= Beginning of Section =

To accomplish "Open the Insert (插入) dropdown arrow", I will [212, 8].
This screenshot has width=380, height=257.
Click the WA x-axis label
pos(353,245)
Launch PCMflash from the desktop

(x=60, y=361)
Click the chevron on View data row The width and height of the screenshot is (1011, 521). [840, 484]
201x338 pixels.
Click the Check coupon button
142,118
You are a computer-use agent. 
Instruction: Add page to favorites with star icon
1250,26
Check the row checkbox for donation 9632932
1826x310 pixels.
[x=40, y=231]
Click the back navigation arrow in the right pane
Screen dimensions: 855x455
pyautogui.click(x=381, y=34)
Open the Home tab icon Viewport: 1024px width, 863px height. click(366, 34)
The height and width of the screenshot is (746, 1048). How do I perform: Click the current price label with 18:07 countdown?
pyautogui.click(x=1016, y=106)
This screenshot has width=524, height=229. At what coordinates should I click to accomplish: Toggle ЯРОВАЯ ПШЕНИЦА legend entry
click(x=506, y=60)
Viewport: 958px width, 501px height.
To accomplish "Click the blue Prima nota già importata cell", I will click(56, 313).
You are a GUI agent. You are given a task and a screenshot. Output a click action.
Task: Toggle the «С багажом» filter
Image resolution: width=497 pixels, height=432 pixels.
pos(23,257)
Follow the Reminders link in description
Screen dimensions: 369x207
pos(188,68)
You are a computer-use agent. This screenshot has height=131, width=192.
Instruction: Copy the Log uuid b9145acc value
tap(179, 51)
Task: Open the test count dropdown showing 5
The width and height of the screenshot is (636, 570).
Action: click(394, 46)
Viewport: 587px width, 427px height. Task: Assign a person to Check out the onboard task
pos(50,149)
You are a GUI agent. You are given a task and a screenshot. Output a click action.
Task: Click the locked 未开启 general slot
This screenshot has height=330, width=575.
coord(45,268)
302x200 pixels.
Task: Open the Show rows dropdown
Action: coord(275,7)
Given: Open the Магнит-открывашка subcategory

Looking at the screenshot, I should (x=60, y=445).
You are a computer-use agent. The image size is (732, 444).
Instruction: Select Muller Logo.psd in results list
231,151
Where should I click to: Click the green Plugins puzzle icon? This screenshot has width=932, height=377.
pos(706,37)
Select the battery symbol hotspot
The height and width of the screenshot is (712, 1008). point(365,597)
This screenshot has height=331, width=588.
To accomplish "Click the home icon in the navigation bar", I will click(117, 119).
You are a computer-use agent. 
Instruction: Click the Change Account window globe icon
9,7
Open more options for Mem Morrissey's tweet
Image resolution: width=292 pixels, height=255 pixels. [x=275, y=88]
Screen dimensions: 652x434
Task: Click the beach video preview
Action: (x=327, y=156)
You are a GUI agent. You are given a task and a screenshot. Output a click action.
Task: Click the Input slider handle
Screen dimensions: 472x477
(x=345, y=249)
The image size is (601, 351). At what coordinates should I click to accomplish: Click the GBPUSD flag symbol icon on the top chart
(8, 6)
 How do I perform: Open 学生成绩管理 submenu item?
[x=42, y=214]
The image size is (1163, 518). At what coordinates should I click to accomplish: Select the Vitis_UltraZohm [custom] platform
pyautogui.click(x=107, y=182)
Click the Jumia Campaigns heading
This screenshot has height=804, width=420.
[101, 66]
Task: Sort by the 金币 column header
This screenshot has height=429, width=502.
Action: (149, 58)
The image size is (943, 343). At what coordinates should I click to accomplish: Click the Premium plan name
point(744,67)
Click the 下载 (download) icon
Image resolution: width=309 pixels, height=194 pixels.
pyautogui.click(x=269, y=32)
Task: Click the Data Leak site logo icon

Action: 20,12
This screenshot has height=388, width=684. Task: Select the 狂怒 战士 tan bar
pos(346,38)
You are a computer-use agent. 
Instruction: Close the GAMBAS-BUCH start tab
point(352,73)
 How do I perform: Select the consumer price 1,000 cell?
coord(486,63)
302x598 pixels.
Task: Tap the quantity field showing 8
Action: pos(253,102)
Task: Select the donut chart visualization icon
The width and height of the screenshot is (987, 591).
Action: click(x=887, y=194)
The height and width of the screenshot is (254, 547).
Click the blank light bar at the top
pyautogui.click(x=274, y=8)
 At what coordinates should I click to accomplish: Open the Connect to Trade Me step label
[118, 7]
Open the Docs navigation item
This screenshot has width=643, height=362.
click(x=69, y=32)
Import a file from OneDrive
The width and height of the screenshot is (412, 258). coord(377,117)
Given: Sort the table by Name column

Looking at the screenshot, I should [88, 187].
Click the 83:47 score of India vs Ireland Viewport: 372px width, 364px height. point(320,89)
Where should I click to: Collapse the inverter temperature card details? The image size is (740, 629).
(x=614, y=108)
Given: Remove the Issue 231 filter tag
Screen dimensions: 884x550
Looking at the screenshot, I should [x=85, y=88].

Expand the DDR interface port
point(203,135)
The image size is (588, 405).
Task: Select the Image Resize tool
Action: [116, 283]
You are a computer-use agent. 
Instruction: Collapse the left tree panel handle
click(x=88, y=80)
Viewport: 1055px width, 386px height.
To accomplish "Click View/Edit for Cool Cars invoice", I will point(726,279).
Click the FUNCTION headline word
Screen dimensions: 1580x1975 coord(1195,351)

= End of Section =

--- Work instructions ---
Transcribe each line of the data above, unaltered, from the one where "201x338 pixels." appears to the one where "Follow the Reminders link in description" appears, inclusive of both.

--- Result below ---
201x338 pixels.
Click the Check coupon button
142,118
You are a computer-use agent. 
Instruction: Add page to favorites with star icon
1250,26
Check the row checkbox for donation 9632932
1826x310 pixels.
[x=40, y=231]
Click the back navigation arrow in the right pane
Screen dimensions: 855x455
pyautogui.click(x=381, y=34)
Open the Home tab icon Viewport: 1024px width, 863px height. click(366, 34)
The height and width of the screenshot is (746, 1048). How do I perform: Click the current price label with 18:07 countdown?
pyautogui.click(x=1016, y=106)
This screenshot has width=524, height=229. At what coordinates should I click to accomplish: Toggle ЯРОВАЯ ПШЕНИЦА legend entry
click(x=506, y=60)
Viewport: 958px width, 501px height.
To accomplish "Click the blue Prima nota già importata cell", I will click(56, 313).
You are a GUI agent. You are given a task and a screenshot. Output a click action.
Task: Toggle the «С багажом» filter
Image resolution: width=497 pixels, height=432 pixels.
pos(23,257)
Follow the Reminders link in description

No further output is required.